Government’s legal acquisition of the area and giving it to the City Council for vendors was a magnificent gesture.

Unfortunately, this was realized in a nightmarish manner.

In its rush to re-locate vendors from pavements on Regent Street and other areas, and also to earn revenue, the City Council crammed an estimated 400 stalls at the site.

Conditions became so unbearable that at the moment only some 50 vendors sell their wares there.

It is estimated that the new mall will accommodate 100 stalls, and so the Council will still be faced with the problem of where to put the vendors.

And there is, too, the encumberances caused by derelict vehicles on City Council reserves, as well as great piles of garbage just about everywhere.

The formidable task of removing all these begins today.

There is also another welcome announcement, another Cricket World Cup-induced improvement.

We have been told that the area just in front of the Stabroek Market is to be transformed.

This is an area that was once unclustered, and shoppers felt comfortable going into and leaving the market.

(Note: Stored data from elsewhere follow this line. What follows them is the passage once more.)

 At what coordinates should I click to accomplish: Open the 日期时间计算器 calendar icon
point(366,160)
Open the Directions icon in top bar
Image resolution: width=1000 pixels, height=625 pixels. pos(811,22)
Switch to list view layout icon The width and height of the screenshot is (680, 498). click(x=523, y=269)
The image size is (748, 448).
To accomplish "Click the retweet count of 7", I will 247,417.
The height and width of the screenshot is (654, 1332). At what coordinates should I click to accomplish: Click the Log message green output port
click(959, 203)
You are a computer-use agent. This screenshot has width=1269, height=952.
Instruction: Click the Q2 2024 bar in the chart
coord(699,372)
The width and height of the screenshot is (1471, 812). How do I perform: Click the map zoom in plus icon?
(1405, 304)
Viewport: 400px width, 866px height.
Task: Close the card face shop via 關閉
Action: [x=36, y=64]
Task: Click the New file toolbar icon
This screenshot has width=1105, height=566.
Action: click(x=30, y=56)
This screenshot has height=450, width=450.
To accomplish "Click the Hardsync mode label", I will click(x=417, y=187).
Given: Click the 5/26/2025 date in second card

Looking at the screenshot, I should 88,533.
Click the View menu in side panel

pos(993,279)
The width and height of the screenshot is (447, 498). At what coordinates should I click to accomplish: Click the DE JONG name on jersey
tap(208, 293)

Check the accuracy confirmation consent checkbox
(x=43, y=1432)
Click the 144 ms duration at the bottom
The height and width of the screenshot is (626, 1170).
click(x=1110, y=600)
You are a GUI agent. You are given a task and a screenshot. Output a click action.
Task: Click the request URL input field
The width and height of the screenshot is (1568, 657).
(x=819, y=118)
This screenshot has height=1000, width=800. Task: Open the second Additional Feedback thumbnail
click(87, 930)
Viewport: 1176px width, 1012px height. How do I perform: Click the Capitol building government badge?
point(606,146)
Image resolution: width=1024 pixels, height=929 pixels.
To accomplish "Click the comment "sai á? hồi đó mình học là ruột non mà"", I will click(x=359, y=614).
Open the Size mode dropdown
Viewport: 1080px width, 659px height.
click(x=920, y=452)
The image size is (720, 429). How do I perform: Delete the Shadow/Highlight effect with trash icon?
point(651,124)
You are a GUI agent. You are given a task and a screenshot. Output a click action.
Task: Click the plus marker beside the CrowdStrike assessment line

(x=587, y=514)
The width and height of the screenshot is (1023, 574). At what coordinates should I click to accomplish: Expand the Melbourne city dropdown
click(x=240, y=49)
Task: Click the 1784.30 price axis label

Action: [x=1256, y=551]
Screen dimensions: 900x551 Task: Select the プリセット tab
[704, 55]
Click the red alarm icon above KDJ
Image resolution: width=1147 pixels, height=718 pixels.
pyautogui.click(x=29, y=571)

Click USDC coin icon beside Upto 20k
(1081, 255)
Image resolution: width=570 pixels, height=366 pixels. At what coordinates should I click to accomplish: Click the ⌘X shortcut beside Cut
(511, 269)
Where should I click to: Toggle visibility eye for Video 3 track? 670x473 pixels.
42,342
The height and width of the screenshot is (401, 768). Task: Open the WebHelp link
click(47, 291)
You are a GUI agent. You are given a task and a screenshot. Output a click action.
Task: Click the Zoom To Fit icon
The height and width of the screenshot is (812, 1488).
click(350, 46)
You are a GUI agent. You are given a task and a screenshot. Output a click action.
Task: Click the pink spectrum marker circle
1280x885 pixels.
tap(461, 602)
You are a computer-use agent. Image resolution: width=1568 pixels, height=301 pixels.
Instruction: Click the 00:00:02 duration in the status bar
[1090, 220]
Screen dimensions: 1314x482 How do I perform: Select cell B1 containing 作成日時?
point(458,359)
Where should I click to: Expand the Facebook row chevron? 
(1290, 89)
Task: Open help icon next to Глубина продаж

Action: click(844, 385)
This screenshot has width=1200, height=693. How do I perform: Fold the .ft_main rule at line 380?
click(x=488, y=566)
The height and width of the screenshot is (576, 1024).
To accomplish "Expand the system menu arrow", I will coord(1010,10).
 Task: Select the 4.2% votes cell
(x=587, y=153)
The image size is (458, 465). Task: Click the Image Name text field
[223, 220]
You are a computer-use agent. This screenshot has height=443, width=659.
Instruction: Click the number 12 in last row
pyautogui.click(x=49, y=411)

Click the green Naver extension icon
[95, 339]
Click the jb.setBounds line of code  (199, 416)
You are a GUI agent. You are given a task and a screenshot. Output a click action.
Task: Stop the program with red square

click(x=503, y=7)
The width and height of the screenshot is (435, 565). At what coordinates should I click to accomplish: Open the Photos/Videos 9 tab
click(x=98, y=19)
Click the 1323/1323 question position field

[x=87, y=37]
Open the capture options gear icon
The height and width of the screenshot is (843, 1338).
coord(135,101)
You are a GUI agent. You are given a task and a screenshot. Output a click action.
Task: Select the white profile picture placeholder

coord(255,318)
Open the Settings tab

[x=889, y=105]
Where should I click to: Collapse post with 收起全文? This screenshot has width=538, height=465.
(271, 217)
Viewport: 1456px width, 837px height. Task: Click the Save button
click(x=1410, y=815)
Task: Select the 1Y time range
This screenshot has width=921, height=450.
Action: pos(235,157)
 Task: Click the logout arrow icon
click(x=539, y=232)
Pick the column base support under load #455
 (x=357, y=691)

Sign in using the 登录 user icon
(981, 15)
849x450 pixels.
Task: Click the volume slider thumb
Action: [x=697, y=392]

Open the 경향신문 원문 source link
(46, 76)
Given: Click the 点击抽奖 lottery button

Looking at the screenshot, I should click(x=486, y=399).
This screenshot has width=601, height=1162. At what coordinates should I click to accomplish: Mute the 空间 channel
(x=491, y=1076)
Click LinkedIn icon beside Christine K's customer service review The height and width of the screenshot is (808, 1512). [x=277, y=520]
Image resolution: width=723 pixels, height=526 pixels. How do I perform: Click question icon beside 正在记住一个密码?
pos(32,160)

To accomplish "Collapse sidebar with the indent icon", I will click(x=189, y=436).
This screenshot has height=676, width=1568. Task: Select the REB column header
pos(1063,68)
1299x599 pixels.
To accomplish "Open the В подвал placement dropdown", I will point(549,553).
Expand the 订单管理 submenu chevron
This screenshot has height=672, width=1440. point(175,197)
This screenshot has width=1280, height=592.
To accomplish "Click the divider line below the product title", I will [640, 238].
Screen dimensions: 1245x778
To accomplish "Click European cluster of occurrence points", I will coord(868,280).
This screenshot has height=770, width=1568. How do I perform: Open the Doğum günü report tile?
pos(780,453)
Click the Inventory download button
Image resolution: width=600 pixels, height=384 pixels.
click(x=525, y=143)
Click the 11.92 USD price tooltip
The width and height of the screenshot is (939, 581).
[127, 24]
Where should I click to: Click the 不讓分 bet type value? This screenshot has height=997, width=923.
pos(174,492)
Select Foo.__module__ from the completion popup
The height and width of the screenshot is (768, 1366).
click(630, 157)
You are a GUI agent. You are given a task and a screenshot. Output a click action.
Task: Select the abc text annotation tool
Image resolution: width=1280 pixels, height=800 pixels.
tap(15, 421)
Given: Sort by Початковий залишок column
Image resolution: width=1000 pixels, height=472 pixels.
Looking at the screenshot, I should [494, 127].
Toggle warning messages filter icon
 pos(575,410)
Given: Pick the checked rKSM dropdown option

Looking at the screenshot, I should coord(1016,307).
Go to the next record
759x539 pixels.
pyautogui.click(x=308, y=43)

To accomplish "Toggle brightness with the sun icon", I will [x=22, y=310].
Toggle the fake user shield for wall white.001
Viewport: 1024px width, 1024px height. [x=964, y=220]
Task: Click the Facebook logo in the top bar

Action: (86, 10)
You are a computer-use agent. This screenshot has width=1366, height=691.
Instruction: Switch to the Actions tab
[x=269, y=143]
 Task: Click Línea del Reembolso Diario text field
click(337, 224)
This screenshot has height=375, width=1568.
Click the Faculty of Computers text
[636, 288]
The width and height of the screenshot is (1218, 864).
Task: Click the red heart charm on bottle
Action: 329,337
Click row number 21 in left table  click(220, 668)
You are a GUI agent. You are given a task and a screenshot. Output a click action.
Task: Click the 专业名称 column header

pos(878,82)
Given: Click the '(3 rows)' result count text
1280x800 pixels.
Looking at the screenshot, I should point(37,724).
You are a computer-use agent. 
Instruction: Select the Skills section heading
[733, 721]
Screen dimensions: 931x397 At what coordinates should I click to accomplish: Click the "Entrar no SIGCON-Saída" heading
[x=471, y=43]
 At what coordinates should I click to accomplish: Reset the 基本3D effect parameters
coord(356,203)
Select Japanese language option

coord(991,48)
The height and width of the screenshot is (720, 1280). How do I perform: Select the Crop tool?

Not so today. The approaches to the market literally crawl with vendors selling just about anything, and persons wanting to do business in the market move through all this nervously, eager to get out of the chaos, get into the market, and out again, once again running the gauntlet amidst the shuffling, noisy humanity plying their trade on the pavement and spilling into the roadway.

These vendors must be re-located.

The Stabroek Market is a heritage monument. It needs to be treated as such.

And finally,as if it did not have enough on its plate, there is the Guyana Power and Light’s decision to cut off its power from various City Council installations for non-payment of millions in arrears to the power company.

There has to be an answer to this latest municipal dilemma.

Imagine the further chaos if the cutting off leads to street lights in the city.

Heaven forbid.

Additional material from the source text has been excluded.